Exercise data.
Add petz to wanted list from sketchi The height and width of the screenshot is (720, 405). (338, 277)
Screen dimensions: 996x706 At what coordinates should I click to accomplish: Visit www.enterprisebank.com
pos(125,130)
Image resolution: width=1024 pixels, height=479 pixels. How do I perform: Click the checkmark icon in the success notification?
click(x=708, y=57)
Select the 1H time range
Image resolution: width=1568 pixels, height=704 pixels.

--

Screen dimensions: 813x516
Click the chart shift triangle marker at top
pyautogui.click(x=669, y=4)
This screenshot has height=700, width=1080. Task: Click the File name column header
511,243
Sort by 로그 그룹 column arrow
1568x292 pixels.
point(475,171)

Exercise. For the listing above, print only the lines starting at the line containing "Add petz to" and ending at the line containing "Image resolution: width=1568", exactly, both included.

Answer to this task.
Add petz to wanted list from sketchi The height and width of the screenshot is (720, 405). (338, 277)
Screen dimensions: 996x706 At what coordinates should I click to accomplish: Visit www.enterprisebank.com
pos(125,130)
Image resolution: width=1024 pixels, height=479 pixels. How do I perform: Click the checkmark icon in the success notification?
click(x=708, y=57)
Select the 1H time range
Image resolution: width=1568 pixels, height=704 pixels.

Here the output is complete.